After explaining that Heritage Bank’s license was revoked due to a suspicious stated capital, as well as their inability to meet the new 400 million minimum capital requirement, the Governor of the Central Bank also suggested that, the involvement of the bank’s majority shareholder, Mr. Seidu Agongo in the ongoing alleged fraudulent Cocobod fertilizer contract trial, means he’s unfit to hold a banking license.

Addressing a press conference after completing reforms in the banking sector on January 4, 2019, Governor of the Bank of Ghana, Dr. Ernest Addison, announced that “the bank’s capital appears to have come from sources which are suspicious”.

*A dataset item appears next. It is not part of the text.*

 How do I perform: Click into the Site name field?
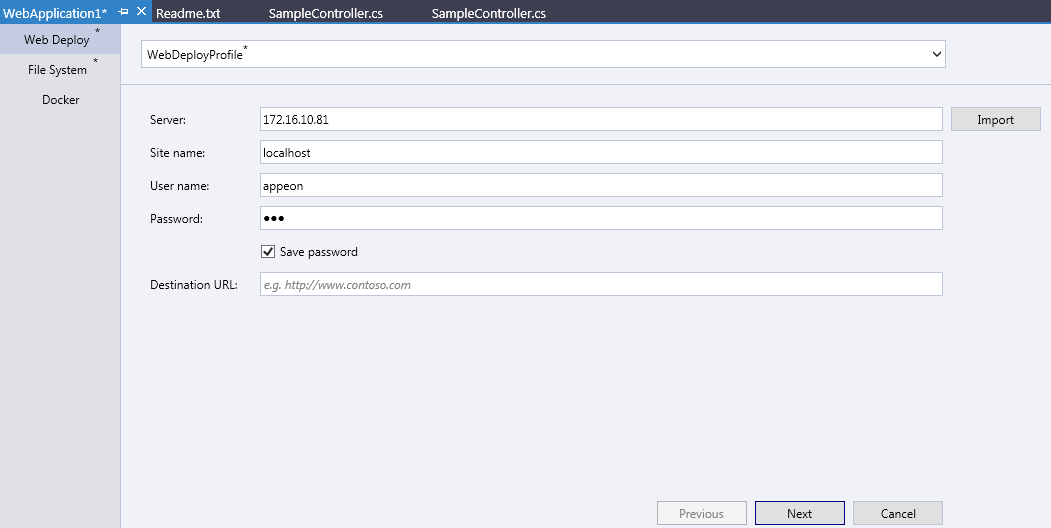600,152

Mr. Addison explained that in the application for a banking license, each shareholder of Heritage needed to demonstrate their “ability to subscribe to the shares” of the bank, however, the Bank of Ghana was not satisfied that the original sources of the bank’s capital are acceptable, in terms of section 9 (d) of the Banking and the Anti-Money Laundering Act which requires acceptable capital to be obtained from lawful and transparent sources.

Seidu Agongo and COCOBOD

Recounting how the bank obtained its licenses, Dr. Addison said the promoters of Heritage bank provided evidence to Bank of Ghana at the time of the application for a banking licence to the effect that an amount totalling GHC 120.6 million was lodged with a local bank.

“The amount of GHC 120 million was transferred to the bank from Agricult, a company wholly owned by Seidu Agongo, a promoter of Heritage, which funds appear to have been derived from contracts awarded to Mr. Agongo by COCOBOD, and are currently the basis of criminal prosecution in the High Court of Ghana. Meanwhile, it has come to the notice of the Bank of Ghana that the bank has yet to respond to two High Court orders for disclosures relating to these and other contracts affecting the significant shareholder Mr. Agongo.”

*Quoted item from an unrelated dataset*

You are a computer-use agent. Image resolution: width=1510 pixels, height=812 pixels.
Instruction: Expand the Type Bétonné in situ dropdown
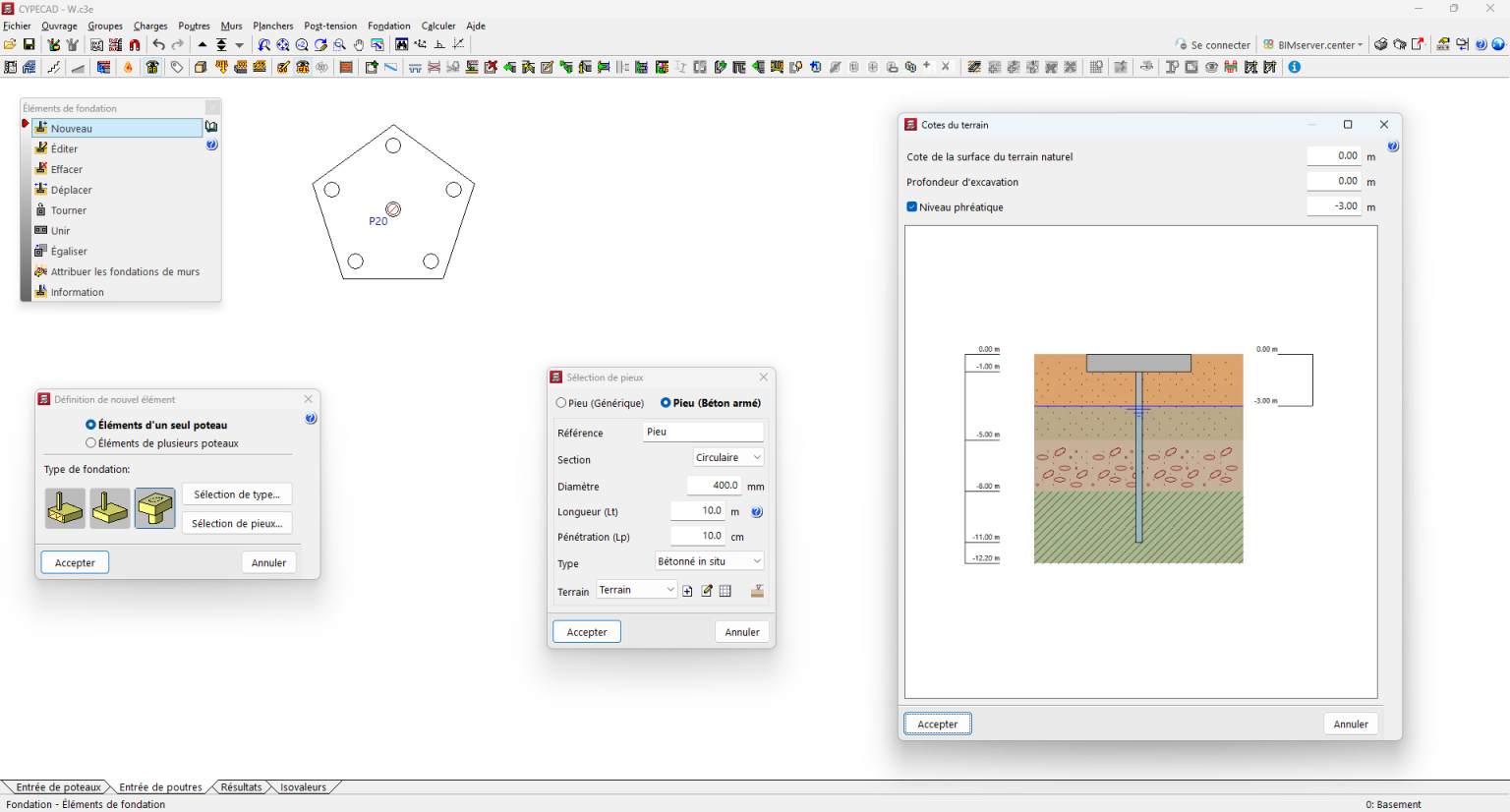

“While Mr Agongo claimed that his sources of capital for the bank included proceeds of a USD 19.25 million contract with COCOBOD, Bank of Ghana’s subsequent investigations have shown that there was no such contract between COCOBOD and Mr Agongo. One or more contracts executed, however, existed between COCOBOD and Sarago Limited (“Sarago”). Documents submitted to the Bank of Ghana for licensing of the bank made no mention of the contract between COCOBOD and Sarago nor the fact that Sarago (also a shareholder of the bank) was owned by Mr. Agongo”.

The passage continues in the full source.